Wie Zahnärzte dem zunehmenden Patientenwunsch nach metallfreien implantologischen Versorgungen entsprechen können, wurde auf der Zeramex Roadshow 2019 durch Mainz, München und Zürich eindrücklich dargestellt. Wie einfach es heute ist, Patienten mit reversibel verschraubbaren ATZ-Keramik-Implantaten zu versorgen, auch unter Einbindung digitaler und individueller prothetischer Lösungen, erfuhr pip Anfang Oktober im Schweizerischen Spreitenbach.

„Der Zuspruch hat uns fast ein wenig überrannt“, so Adrian Hunn, Leiter Marketing und Sales bei Zeramex, aber die zunehmend aktive Nachfrage seitens der Patienten veranlasst inzwischen viele, sich über diese alternative Versorgungsform zu informieren. Gleichwohl will man keine Kompromisse machen, zu große Risiken eingehen oder die vorzeigbaren Erfolgsraten der konventionellen Versorgungen unterschreiten.

Geschäftsführer Jürg Bolleter zeigte die lange Tradition des Unternehmens Dentalpoint bei der Fertigung von Implantaten aus Zirkonoxid auf, die in der Entwicklung des Zeramex XT, dem bislang einzigen zweiteiligen, reversibel verschraubbaren und bis zur PEEK-verstärkten Carbonschraube vollständig metallfreien System ihren vorläufigen Höhepunkt fand. Mehr als zehn Jahre Erfahrung und zehntausende gesetzter Implantate bieten ein Know-how, aus dem sich schöpfen lässt. Die hauseigene Produktion ist auf ein beachtliches Volumen angewachsen, um der verstärkten Nachfrage aus den Märkten zu genügen. Philip Bolleter, Leiter Technik und Produktion, demonstrierte die aufwendige Qualitätskontrolle, bei der jedes Implantat über eine durchschnittliche Dauer von drei Minuten eine individuelle Prüfung durchläuft. „100 prozentige Qualitätskontrolle finden Sie sicherlich nicht so häufig“, so Bolleter.
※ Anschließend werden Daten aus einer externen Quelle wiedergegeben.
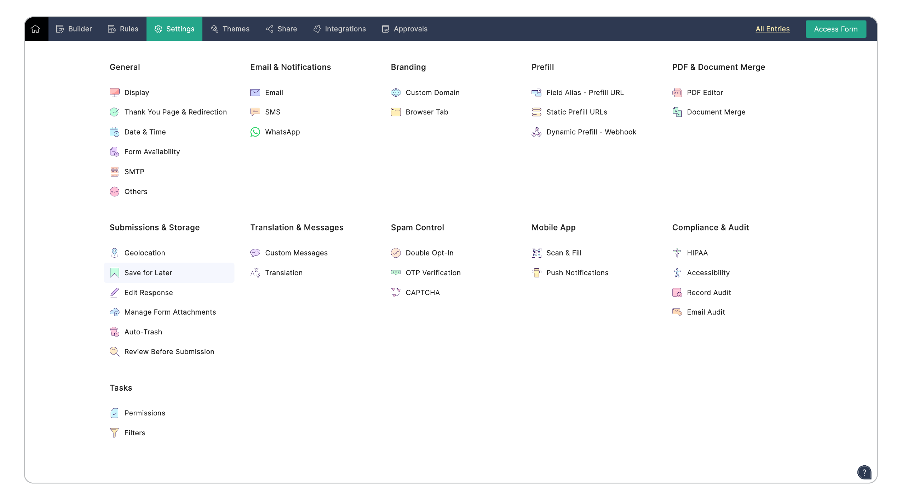Select the home icon in navigation bar
This screenshot has height=500, width=902.
(x=35, y=29)
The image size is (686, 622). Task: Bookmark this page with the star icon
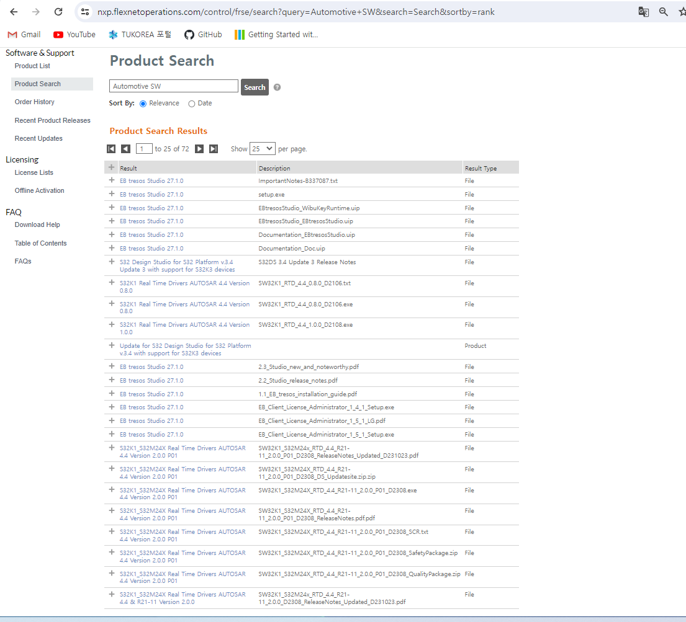(681, 11)
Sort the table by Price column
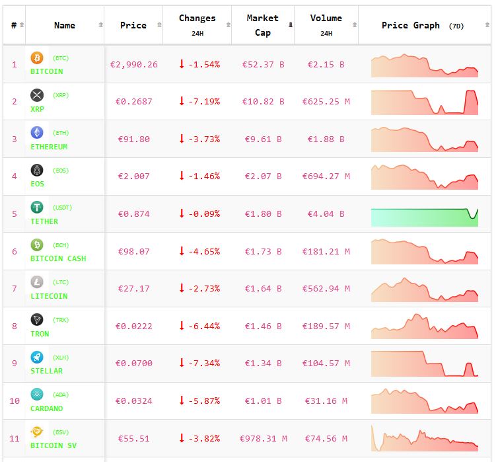Image resolution: width=496 pixels, height=462 pixels. point(133,25)
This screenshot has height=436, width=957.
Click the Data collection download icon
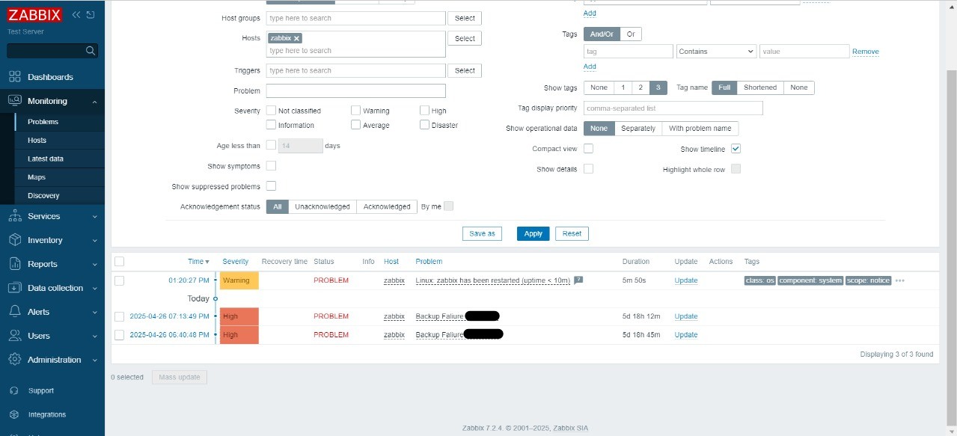coord(14,288)
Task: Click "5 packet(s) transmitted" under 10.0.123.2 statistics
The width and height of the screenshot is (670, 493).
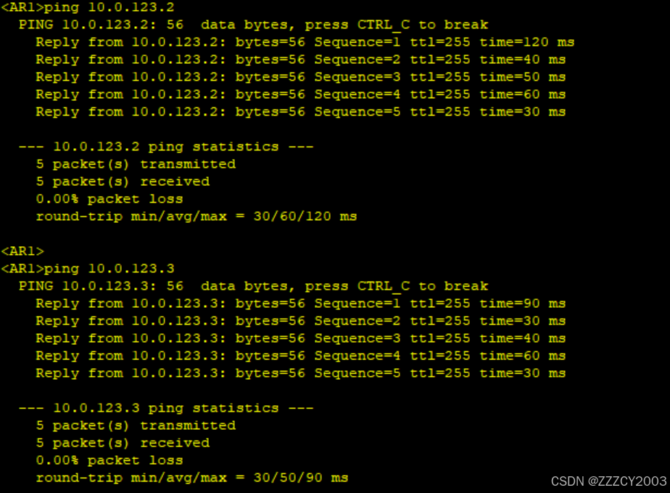Action: pyautogui.click(x=136, y=164)
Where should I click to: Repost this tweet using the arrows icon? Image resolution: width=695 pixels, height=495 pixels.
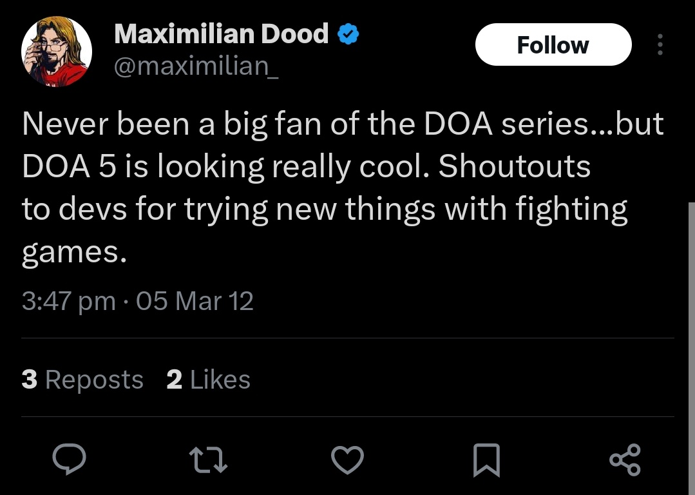209,460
Das ganz andere Protokoll erlernen

Dr. Dr. Thomas Mehnert ist Facharzt für Mund-, Kiefer- und Gesichtschirurgie in Köln und damit kaum in der Ecke der „esoterischen Wünschelrutengänger“, in die man Anwender von Keramik-Implantaten einst gern rücken wollte. Seit Einsatz der zweiteiligen Typen ist der Anteil der Keramikversorgungen in seiner Praxis dynamisch auf mehr als zwölf Prozent angewachsen. Die Überlebensraten liegen mit 98,4 Prozent im ersten Jahr höher als in der Literatur bisher angegeben. Gleichwohl mahnt er an, sich mit Material und Protokoll intensiv zu beschäftigen: „Die Bereitschaft zur Fortbildung muss sein – das sind wir uns und unseren Patienten schuldig!“ Nicht nur Dr. Mehnert, auch Dentalpoint bieten mit den hauseigenen Experten und regionalen Patenzahnärzten die Möglichkeit, den Einsatz von Keramikversorgungen praktisch zu erlernen. Eine Präsentation der Innovationen beschloss die Veranstaltung: Mit dem neuen Kompetenzzentrum „Zeramex Digital Solutions“ bietet das Unternehmen nun auch digitale und individualisierte Prothetiklösungen. Die neuen Docklocs ermöglichen die Verankerung auf Locatoren. Im Frühjahr 2020 wird das Sortiment um ein durchmesserreduziertes 3,5 mm-Implantat für die Frontzahnversorgung ergänzt.